10 de diciembre de 2007

28

Nunca se consideró una persona cerrada o rutinaria. Sin embargo una mañana, una brisa y una luz desconocida le hicieron cambiar esta concepción sobre si misma.
El viaje de ida al trabajo era en tren a las 7 de la mañana, y la vuelta en auto con una amiga de la oficina.
Ella siempre odió el tren, pero luego de 3 años aceptó que era necesario para poder trabajar, y compensaba su enojo evitando ese transporte el resto del día. Solo una vez por día, cinco veces a la semana y listo. Ni siquiera le era necesario viajar a través de todas las estaciones, dado que se subía en Merlo y se bajaba en Liniers.
“Me gusta demasiado dormir y prefiero entrar a la fuerza al tren que levantarme más temprano y viajar en colectivo”, me dijo una vez que le pregunté sobre su quehacer matutino.
Y así era como todas las mañanas se empujaba, entre trabajadores y estudiantes para entrar al último vagón del Sarmiento. “En el último vagón porque me queda más cerca de la salida de la estación”, respondió otra vez ante mi curiosidad.
Dentro del tren solo podía percibir la oscuridad, y el ahogo. Pero la consolaba saber que era solo por unos minutos.
Una tarde otra amiga me contó de las maniobras que realizaba diariamente para viajar al igual que ella, en el tren de las siete de la mañana.
Más allá de la sorpresa por su perseverancia cada mañana hubo algo de lo que me contó que no me pareció tan loco, y pensé en proponérselo a ella. La idea consistía en viajar en sentido contrario solo dos estaciones hasta la terminal y poder así viajar sentada, durmiendo tal vez.
“¡¿Durmiendo?!” me dijo exaltada. No lo podía creer, nunca pudo imaginar que dentro de esa sofocante realidad matutina se pudiera dormir.
Dos días después de nuestra charla, luego de mucho pensar lo intento. Cuando esa mañana el tren llegó a la terminal pudo ver bien, por primera vez, el interior del vagón. Se quedó por un momento observándolo; la forma de los asientos azules, los carteles de publicidad que ofrecían una realidad diferente, y algo más. Hubo algo en ese vagón que llamó su atención; algo que no pudo nombrar.

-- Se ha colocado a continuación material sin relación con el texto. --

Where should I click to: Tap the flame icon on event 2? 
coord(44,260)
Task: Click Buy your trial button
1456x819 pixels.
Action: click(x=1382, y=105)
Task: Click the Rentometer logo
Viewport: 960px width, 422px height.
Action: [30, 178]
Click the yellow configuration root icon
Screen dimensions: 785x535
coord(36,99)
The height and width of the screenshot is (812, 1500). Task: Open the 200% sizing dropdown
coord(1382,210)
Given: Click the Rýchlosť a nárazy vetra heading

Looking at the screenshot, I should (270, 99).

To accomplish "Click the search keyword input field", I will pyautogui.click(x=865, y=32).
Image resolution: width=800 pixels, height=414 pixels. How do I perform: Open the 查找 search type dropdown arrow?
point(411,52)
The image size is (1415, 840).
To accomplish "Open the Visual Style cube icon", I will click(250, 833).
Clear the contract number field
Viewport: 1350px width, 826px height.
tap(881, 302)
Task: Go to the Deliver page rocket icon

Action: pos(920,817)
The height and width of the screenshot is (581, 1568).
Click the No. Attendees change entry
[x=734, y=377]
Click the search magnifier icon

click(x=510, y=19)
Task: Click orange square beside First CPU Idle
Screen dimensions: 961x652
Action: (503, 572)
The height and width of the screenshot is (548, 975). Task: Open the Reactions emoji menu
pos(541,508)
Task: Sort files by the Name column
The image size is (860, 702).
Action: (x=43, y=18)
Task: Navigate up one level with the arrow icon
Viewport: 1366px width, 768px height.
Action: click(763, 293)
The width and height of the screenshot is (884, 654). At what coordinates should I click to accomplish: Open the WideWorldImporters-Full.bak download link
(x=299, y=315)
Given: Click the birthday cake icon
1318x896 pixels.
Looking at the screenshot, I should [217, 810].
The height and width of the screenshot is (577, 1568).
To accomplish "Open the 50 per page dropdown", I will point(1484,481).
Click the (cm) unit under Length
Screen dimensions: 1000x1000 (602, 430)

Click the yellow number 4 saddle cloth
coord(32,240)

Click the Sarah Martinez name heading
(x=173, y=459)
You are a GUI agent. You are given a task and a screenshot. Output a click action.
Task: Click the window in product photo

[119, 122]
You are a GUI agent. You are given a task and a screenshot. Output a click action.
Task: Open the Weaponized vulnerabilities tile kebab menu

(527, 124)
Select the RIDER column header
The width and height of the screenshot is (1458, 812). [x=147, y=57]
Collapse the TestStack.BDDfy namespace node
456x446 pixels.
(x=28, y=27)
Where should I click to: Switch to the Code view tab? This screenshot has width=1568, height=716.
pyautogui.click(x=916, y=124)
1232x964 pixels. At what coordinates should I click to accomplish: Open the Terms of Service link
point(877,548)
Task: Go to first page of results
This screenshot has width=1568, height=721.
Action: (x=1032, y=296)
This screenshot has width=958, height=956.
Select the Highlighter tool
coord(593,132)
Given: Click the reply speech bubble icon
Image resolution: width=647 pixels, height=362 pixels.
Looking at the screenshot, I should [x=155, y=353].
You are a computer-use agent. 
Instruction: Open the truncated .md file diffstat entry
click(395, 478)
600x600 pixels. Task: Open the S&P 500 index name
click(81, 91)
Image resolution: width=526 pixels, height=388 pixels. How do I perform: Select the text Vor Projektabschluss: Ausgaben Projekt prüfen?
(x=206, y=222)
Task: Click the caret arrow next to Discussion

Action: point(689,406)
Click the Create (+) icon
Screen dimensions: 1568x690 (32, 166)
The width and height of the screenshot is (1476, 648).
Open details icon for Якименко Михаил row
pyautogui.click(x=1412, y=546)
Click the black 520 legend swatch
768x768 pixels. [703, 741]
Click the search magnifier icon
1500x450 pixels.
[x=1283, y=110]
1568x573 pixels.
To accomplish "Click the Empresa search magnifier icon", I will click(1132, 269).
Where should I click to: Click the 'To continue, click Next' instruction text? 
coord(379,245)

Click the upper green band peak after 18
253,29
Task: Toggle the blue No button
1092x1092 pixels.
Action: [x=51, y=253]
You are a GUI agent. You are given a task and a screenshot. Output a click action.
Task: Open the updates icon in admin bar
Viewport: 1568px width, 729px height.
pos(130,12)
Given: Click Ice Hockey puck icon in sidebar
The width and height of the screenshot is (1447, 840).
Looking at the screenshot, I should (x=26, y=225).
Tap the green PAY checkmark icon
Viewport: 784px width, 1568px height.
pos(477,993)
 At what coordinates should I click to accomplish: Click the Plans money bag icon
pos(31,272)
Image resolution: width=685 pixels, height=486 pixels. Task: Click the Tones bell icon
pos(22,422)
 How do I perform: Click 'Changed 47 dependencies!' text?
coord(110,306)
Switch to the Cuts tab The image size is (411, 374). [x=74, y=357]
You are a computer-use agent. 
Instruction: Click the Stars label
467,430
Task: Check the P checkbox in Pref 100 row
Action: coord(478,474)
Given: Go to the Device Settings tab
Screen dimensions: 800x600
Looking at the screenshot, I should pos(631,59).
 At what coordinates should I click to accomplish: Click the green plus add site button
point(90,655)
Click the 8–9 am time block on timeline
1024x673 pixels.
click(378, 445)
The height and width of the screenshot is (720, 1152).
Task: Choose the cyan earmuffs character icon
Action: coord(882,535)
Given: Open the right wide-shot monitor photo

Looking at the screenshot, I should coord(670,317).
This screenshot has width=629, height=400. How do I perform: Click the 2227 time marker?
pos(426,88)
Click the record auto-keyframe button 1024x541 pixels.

Tenía forma de cuadrado, era muy similar a las puertas pero más trasparentes y de menor tamaño. También se diferenciaba de las anteriores por la cantidad que había allí dentro. Contó ocho en total de cada lado. “Los toqué”, me dijo, “eran fríos y sucios, y algunos se encontraban como por la mitad, como si una parte les faltara”.
No pude entender bien a que se refería, pero la sensación que describió luego me facilitó las cosas. “Cuando el tren comenzó a moverse y salimos de la terminal una fuerte luz entro por esos agujeros, y una brisa también. Nunca pensé que se podría sentir una brisa en esos oscuros vagones que visito cada mañana”. Y fue luego de pronunciar esa frase que entendió algo muy importante; no tenía idea de que era eso que describía sin nombre, ese pasaje de luz y brisa le permitía ver cuan terca y rutinaria había sido en los últimos tres años.
Esa mañana no pudo dormir. Un pensamiento la atrapó y la acompañó hasta mucho después de haber abandonado la estación de Liniers. Descubrió que con solo un pequeño esfuerzo más se puede terminar con un malestar, con una fea sensación.
Esa mañana ella entendió que a veces el ahogo y la oscuridad cega, ocultándote otras realidades, tal vez más interesantes o no, quién sabe. Lo que sí es seguro es que si no intentaba ese día probar un nuevo recorrido, tal vez nunca hubiera conocido esa luz y esa brisa, que sólo una ventana anónima puede proporcionar.